Oracle's Strategy for Advanced Analytics
By Mark Hornick-Oracle on Apr 16, 2014
At Oracle our goal is to enable you to get timely insight from all of your data. We continuously enhance Oracle Database to allow workloads that have traditionally required extracting data from the database to run in-place. We do this to narrow the gap that exists between insights that can be obtained and available data - because any data movement introduces latencies, complexity due to more moving parts, the ensuing need for data reconciliation and governance, as well as increased cost. The Oracle tool set considers the needs of all types of enterprise users - users preferring GUI based access to analytics with smart defaults and heuristics out of the box, users choosing to work interactively and quantitatively with data using R, and users preferring SQL and focusing on operationalization of models.
Oracle recognized the need to support data analysts, statisticians, and data scientists with a widely used and rapidly growing statistical programming language. Oracle chose R - recognizing it as the new de facto standard for computational statistics and advanced analytics. Oracle supports R in at least 3 ways:
- R as the language of interaction with the database
- R as the language in which analytics can be written and executed in the database as a high performance computing platform
- R as the language in which several native high performance analytics have been written that execute in database
Additionally, of course, you may chose to leverage any of the CRAN algorithms to execute R scripts at the database server leveraging several forms of data parallelism.

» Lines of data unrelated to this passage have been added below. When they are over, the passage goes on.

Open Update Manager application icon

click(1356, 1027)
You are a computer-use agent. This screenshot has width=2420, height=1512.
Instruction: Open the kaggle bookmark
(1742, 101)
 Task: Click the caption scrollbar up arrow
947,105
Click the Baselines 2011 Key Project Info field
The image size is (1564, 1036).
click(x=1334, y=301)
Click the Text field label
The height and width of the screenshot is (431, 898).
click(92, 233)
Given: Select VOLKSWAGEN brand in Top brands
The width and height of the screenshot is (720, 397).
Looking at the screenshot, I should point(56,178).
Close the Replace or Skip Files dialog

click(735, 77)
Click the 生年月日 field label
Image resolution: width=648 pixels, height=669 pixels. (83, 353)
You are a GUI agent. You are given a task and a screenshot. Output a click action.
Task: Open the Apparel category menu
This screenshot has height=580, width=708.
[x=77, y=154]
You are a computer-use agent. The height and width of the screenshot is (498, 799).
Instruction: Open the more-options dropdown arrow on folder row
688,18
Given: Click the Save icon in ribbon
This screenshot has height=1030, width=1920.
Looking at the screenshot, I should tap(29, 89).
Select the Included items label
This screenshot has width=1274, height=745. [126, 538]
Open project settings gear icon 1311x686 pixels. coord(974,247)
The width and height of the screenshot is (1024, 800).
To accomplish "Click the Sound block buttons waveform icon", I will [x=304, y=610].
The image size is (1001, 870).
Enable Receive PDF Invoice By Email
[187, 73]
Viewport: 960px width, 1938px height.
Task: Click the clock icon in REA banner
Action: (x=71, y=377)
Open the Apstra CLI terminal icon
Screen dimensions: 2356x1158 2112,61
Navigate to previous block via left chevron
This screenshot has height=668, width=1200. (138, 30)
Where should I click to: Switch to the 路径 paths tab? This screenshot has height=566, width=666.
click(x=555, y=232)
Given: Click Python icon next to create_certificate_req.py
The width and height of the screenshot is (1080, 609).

Providing the first and only supported commercial distribution of R from an established company, Oracle released Oracle R Distribution. In 2012 Oracle embarked on the Hadoop journey acknowledging alternative data management options emerging in the open source for management of unstructured or not-yet-structured data. In keeping with our strategy of delivering analytics close to where data is stored, Oracle extended Advanced Analytics capabilities to execute on HDFS resident data in Hadoop environments. R has been integrated into Hadoop in exactly the same manner as it has been with the database.
Realizing that data is stored in both database and non-database environment, Oracle provides users options for storing their data (in Oracle Database, HDFS, and Spark RDD), where to perform computations (in-database or the Hadoop cluster), and where results should be stored (Oracle Database or HDFS). Users can write R scripts that can be leveraged across database and Hadoop environments. Oracle Database, as a preferred location for storing R scripts, data, and result objects, provides a real-time scoring and deployment platform. It is also easy to create a model factory environment with authorization, roles, and privileges, combined with auditing, backup, recovery, and security.
Oracle provides a common infrastructure that supports both in-database and custom R algorithms. Oracle also provides an integrated GUI for business users. Oracle provides both R-based access and GUI-based access to in-database analytics. A major part of Oracle's strategy is to maintain agility in our portfolio of supported techniques - being responsive to customer needs.